Cross-Speaker Training and Adaptation for Electromyography-to-Speech Conversion
- PMID: 40039250
- DOI: 10.1109/EMBC53108.2024.10781707
Cross-Speaker Training and Adaptation for Electromyography-to-Speech Conversion
Abstract
Surface Electromyography (EMG) signals of articulatory muscles can be used to synthesize acoustic speech with Electromyography-to-Speech (ETS) models. Recent models have improved the synthesis quality by combining training data from multiple recordings of single speakers. In this work, we evaluated whether using recordings of multiple speakers also increases performance and if cross-speaker models can be adapted to unseen speakers with limited data. We recorded the EMG-Vox corpus, which consists of EMG and audio signals of four speakers with five sessions each. We compared cross-speaker models with single-speaker counterparts and conducted adaptation experiments. Cross-speaker models achieved on average significantly better performance than single-speaker models.
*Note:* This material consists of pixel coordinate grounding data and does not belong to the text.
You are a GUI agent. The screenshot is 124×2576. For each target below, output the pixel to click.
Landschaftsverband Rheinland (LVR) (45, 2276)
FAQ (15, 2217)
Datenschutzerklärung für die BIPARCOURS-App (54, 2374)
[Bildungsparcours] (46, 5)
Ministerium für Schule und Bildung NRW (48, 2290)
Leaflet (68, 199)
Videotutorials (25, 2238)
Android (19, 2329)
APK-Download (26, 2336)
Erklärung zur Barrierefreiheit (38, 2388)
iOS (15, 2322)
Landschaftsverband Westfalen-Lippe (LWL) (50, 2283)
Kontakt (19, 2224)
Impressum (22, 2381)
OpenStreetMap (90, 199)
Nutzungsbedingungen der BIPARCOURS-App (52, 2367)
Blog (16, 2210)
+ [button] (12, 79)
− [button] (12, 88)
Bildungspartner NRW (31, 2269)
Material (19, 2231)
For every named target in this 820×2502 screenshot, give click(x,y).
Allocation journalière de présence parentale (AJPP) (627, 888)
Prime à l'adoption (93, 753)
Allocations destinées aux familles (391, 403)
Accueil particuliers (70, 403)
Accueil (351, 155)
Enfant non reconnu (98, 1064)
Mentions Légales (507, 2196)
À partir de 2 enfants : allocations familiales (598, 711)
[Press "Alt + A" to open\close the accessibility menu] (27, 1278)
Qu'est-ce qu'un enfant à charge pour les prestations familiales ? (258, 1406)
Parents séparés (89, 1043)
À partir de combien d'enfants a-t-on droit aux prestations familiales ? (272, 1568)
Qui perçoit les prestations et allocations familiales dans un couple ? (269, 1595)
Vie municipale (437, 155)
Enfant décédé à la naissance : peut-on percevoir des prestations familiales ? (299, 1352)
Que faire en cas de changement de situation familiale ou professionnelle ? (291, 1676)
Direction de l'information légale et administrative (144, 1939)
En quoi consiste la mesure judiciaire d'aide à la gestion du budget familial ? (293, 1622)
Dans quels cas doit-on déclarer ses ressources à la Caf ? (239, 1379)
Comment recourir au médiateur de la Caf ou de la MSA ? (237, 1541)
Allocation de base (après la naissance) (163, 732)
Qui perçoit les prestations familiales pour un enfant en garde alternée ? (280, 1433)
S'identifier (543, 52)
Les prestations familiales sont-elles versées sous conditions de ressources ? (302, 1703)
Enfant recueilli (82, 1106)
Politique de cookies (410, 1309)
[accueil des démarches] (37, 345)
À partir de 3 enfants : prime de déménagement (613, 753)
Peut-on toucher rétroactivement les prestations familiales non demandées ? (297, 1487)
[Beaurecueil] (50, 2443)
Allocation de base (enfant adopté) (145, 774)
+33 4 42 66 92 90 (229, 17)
Experiments with balanced data indicated that this improvement stemmed from a larger training set. Performing speaker adaptation from cross-speaker models showed higher synthesis quality than training from scratch and was at least on par with session adaptation for most speakers. To the best of our knowledge, this is the first work to report that cross-speaker ETS models yielded better results than single-speaker models.